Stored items
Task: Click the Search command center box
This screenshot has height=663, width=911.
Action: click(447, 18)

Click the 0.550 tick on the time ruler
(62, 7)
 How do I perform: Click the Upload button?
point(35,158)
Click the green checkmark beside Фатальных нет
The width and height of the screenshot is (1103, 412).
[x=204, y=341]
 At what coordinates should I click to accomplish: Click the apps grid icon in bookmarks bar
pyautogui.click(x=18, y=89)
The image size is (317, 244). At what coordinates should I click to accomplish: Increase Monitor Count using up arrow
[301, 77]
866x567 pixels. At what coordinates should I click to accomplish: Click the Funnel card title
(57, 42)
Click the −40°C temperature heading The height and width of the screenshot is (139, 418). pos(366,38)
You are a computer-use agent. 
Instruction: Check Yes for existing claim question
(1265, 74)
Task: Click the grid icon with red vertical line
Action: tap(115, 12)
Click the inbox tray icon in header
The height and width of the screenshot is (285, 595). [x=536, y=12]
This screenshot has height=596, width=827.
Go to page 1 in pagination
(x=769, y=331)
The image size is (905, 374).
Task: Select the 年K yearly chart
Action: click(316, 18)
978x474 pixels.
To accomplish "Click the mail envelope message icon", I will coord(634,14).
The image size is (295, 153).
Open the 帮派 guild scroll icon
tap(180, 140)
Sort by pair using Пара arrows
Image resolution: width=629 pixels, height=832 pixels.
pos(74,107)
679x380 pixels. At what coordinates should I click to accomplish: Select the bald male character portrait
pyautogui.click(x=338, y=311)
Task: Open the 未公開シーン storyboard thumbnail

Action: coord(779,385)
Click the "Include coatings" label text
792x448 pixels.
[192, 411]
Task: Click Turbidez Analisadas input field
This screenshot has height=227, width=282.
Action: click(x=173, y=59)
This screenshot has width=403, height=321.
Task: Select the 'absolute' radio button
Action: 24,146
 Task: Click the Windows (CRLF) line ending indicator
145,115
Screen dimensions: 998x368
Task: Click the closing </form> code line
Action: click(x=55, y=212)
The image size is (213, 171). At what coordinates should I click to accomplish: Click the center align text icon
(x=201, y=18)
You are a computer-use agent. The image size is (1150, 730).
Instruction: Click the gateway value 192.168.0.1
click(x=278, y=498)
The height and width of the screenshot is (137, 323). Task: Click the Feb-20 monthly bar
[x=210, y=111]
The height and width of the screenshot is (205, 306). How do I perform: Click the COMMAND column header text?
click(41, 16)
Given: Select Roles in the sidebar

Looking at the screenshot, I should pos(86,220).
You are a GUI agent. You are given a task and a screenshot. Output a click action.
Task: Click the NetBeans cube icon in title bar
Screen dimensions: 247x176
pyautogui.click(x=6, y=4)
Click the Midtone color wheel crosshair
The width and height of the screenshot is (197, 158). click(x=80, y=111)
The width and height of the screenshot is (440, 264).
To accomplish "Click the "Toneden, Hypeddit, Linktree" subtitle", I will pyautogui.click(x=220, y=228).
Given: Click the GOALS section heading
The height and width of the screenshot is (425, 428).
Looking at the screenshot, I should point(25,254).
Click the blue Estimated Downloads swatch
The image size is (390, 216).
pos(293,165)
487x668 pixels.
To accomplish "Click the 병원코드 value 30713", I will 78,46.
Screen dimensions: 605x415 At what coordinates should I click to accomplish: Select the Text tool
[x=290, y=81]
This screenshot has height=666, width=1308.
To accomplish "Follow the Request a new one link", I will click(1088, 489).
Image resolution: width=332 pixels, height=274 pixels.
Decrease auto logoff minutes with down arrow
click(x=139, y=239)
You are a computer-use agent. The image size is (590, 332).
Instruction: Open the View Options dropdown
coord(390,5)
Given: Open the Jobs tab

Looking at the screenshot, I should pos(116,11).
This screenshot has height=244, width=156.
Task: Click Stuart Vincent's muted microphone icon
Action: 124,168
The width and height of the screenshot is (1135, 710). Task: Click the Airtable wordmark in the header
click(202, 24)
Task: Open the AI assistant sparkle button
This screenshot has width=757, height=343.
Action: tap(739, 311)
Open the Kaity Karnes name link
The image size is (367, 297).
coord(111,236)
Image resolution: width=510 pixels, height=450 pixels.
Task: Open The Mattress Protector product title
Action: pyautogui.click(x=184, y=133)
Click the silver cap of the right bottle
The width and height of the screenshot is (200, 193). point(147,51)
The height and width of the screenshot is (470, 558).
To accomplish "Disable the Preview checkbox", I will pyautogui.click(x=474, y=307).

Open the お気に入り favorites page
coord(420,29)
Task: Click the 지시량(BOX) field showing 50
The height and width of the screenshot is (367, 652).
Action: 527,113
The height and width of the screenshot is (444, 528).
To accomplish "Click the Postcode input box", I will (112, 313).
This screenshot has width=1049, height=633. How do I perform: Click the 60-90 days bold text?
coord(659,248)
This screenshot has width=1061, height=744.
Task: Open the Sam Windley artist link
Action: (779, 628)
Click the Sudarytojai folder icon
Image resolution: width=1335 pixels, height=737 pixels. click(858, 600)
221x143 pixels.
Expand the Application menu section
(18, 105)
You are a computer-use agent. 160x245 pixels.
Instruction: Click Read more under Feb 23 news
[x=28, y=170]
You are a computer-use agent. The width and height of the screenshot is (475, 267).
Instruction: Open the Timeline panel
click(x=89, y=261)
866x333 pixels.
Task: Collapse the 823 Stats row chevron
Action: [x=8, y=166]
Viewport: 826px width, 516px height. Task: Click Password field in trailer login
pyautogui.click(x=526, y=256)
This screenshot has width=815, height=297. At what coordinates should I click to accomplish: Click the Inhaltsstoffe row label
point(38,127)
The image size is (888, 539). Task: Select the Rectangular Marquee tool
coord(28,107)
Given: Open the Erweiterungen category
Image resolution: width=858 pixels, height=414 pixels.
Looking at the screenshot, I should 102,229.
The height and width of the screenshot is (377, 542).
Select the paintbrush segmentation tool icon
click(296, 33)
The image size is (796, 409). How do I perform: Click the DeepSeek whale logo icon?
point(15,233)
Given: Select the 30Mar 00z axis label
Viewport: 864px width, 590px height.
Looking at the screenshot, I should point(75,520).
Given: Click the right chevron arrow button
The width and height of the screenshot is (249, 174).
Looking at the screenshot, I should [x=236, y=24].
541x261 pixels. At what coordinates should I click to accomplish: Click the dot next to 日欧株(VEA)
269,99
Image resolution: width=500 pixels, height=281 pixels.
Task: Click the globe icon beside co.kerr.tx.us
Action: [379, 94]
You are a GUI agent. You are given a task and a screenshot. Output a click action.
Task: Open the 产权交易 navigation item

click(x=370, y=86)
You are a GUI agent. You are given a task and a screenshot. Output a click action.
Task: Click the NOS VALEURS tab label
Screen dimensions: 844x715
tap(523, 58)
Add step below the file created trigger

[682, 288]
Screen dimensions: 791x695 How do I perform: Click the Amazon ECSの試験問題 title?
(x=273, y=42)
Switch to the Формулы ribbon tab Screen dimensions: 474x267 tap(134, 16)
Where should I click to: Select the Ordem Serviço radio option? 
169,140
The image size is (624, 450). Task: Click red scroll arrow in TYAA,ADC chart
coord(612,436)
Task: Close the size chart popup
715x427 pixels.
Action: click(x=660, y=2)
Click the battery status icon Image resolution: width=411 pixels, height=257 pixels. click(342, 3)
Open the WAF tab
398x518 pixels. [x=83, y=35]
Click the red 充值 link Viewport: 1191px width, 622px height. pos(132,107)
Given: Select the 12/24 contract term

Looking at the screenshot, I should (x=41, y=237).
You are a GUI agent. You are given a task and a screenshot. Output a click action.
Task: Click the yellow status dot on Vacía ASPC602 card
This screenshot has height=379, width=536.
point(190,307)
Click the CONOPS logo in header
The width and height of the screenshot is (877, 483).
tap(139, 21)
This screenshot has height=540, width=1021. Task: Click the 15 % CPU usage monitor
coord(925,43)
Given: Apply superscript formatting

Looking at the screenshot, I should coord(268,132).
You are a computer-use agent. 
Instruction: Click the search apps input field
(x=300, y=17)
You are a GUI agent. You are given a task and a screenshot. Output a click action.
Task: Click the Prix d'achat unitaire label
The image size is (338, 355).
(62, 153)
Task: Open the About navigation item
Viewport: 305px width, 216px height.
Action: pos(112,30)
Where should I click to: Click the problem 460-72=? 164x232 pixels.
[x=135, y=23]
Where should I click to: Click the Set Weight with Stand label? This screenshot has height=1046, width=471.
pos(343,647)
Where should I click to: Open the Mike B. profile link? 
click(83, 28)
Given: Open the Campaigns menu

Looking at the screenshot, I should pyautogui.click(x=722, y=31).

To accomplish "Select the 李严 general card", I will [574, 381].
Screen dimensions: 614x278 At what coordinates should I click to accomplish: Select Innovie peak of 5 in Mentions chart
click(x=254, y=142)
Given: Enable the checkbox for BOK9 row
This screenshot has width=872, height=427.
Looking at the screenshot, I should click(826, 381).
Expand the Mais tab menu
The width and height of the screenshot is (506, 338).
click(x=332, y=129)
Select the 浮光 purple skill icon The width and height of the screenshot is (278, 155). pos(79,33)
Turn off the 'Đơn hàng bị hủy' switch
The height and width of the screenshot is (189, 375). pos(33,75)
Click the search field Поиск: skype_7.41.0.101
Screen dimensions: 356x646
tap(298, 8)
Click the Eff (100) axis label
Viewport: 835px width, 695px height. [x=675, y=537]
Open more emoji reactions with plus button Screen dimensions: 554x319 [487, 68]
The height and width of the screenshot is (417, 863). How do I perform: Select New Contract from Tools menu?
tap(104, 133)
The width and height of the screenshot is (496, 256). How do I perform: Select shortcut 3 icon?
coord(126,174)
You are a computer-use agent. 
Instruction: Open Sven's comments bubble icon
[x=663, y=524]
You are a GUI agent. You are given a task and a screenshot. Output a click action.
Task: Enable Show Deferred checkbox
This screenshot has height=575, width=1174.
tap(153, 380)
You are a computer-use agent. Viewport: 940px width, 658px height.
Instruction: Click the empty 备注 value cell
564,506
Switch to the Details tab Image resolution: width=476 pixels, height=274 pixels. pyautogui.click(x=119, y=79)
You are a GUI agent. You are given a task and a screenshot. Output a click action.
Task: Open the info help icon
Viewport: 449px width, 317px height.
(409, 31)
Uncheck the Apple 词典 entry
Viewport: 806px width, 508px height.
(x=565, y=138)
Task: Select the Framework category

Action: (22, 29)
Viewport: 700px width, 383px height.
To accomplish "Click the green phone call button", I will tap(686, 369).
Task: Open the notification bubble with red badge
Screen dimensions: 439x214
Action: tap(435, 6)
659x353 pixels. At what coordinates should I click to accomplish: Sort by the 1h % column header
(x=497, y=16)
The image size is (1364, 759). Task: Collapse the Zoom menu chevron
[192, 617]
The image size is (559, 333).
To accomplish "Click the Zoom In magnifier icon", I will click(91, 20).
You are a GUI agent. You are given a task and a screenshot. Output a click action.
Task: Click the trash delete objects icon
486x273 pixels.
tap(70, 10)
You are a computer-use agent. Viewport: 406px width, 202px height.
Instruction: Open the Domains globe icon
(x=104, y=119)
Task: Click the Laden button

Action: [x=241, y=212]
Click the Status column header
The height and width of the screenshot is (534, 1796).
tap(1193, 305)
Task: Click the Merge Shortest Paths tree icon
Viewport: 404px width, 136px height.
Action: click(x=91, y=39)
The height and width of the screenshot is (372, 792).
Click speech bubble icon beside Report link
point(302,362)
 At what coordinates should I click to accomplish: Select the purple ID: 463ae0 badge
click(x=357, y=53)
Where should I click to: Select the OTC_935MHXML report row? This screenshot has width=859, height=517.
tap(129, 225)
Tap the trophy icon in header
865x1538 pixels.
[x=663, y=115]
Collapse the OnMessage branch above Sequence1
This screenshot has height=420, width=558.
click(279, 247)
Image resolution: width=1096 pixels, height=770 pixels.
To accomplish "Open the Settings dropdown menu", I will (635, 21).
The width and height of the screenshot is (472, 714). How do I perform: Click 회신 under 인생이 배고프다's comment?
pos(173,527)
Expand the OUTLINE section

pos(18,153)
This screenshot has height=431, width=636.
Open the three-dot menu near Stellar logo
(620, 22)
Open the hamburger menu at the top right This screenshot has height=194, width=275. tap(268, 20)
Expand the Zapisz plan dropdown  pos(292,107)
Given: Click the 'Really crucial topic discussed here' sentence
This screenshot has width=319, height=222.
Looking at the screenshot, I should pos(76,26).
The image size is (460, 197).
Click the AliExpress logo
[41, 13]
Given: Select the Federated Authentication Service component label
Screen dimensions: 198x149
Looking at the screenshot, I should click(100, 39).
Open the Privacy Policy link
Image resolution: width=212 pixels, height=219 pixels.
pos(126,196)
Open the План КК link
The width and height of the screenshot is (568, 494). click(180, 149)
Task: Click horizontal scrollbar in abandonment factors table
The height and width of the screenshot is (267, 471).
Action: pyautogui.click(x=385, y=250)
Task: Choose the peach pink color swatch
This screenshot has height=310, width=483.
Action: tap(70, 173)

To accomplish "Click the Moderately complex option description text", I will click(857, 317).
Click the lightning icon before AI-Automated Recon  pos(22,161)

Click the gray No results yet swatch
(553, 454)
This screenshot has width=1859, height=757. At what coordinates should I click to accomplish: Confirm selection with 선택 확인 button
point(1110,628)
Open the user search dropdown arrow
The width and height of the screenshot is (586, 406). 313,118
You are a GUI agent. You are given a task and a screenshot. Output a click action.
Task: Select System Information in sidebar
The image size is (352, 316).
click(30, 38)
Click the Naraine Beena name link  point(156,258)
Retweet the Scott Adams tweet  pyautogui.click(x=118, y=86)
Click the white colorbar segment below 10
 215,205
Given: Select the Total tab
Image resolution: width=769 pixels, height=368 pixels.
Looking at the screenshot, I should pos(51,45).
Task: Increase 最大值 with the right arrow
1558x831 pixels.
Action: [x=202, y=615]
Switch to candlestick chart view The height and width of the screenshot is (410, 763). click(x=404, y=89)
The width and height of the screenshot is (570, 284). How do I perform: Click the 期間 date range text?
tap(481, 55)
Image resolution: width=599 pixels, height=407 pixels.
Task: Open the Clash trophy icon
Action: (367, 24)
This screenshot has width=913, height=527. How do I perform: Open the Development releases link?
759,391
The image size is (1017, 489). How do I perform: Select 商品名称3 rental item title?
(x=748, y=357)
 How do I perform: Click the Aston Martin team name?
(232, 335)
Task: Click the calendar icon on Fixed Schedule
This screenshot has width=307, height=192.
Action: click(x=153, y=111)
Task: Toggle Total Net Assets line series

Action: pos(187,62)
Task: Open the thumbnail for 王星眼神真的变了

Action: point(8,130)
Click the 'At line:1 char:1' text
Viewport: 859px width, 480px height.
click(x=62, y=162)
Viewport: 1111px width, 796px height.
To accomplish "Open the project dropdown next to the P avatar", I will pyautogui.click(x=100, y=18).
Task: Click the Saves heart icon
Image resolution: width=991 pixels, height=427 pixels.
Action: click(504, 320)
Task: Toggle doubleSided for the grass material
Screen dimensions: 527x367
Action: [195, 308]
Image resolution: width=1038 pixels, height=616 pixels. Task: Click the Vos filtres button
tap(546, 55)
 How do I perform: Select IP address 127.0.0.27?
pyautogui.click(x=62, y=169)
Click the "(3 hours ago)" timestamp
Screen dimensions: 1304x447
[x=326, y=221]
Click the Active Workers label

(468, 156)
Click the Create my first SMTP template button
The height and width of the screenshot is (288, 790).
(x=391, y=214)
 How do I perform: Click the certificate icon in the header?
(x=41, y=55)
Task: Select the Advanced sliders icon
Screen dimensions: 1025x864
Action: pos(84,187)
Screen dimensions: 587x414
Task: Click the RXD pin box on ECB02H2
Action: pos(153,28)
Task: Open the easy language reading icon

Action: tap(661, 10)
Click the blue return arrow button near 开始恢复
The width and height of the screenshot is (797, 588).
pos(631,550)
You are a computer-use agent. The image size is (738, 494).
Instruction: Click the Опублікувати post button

TO DO
Restate word for word the lines of the data above, starting at the line containing "This screenshot has width=307, height=192." and ending at the line containing "Viewport: 1111px width, 796px height.", both included, and nothing more.

RESPONSE
This screenshot has width=307, height=192.
Action: click(x=153, y=111)
Task: Toggle Total Net Assets line series

Action: pos(187,62)
Task: Open the thumbnail for 王星眼神真的变了

Action: point(8,130)
Click the 'At line:1 char:1' text
Viewport: 859px width, 480px height.
click(x=62, y=162)
Viewport: 1111px width, 796px height.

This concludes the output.